=== Passage ===

Indeed, you considered that until the actions that were attached
to the funding had been taken, it would not have been realistic
to quantify the likely outcomes. Was it your job to assess the
potential risks and the benefits and to notice that, once there
had been a radical reduction in the weight, the risks so adequately
outweighed any potential reward? It says again at the top of the
second column on page 26 that the system's mass and the time schedule
were still the main areas of concern in March 2002. Was it not
your job to say, "I am sorry but the gain is not worth a
candle and the money would be better spent elsewhere"?
Dr Hicks: I quote the National
Audit Office Report to you in its conclusion where it says that
the technical risks surrounding the project were sensibly approached
and mitigated. That is an overall statement. What you have been
quoting, I think, are a series of statements relating to different
phases within the course of the project. We assessed risk at a
number of stages in the project. The Casani Review was one of
the major reviews which assessed risk. It pointed to a number
of things that needed to be done and it says here in the NAO Report
that the consortium produced and implemented a detailed action
plan in response to these findings. At another stage in this projectand
Professor Pillinger may remember this very wellwe had a
team of I think something like a dozen people in the European
Space Agency who spent time in Stevenage and Astrium going through
the project in fine detail, looking at the risks associated with
the project at a technical level, looking at the scheduling, looking
at the mass and looking at all the challenges that were in place
and, at the beginning of their study, we were very unhappy about
the schedule. We did not believe that there was sufficient margin
at the beginning of that schedule, which is why we were having
the whole study being undertaken. They worked very closely with
the Beagle team, the industry team, the academic team and the
companies, and they came forward with a number of recommendations
which enabled us to get back, at that stage, the schedule risk
and measures in place that would ensure that we remained within
an acceptable envelope. That is what happened at a series of stages
and that is why I think that the NAO Report says that the technical
risks surrounding the project were sensibly approached and mitigated.
Q117 Mr Bacon: It does actually say that
they were subsequently mitigated but that your assessment was
that there was no explicit assessment of risks to the project
nor any qualification. I have one other question about costs.

=== Records shown ===
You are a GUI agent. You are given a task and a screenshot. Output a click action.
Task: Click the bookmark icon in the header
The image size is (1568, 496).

---

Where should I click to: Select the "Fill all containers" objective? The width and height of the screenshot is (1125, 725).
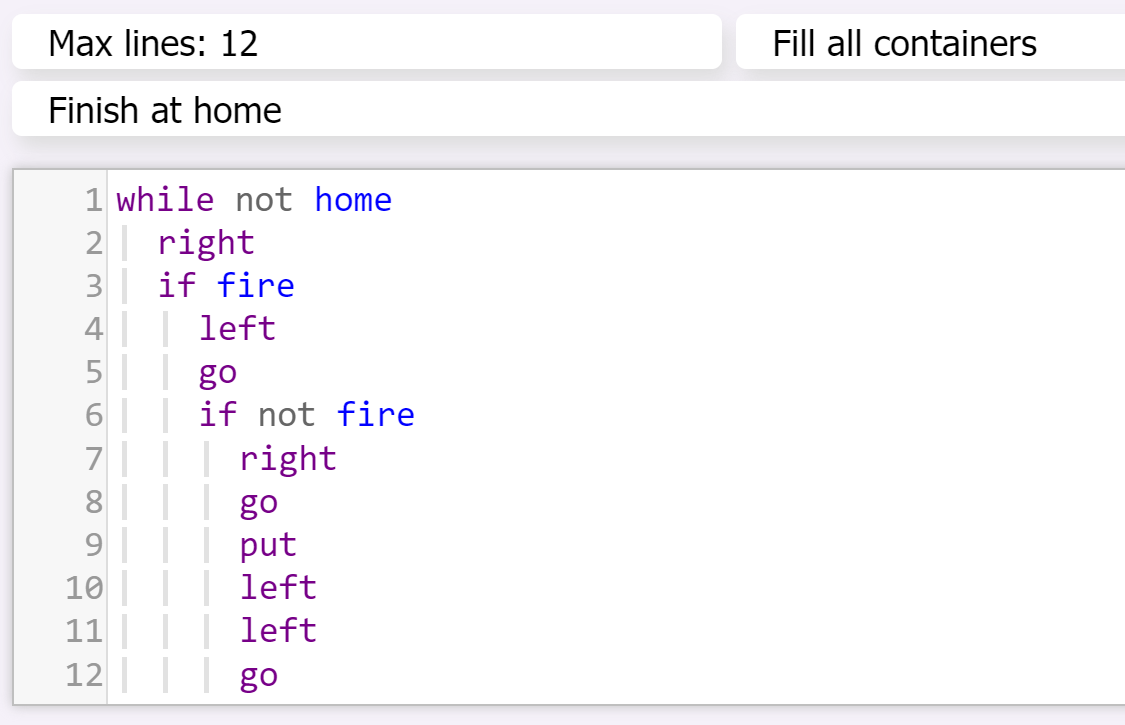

=== Instructions to follow ===
Decide whether each statement below agrees with the passage about the Beagle project: (a) the team from the European Space Agency had about a dozen people, (b) the Casani Review found nothing that needed to be done, (c) mass and schedule were still the main areas of concern in March 2002. Answer yes or no for each and quote the words that decide it. The entries have nothing to do with the passage about the Beagle project.

=== Answer for this exercise ===
(a) Yes: "a team of I think something like a dozen people in the European Space Agency"
(b) No: "It pointed to a number of things that needed to be done"
(c) Yes: "the system's mass and the time schedule were still the main areas of concern in March 2002"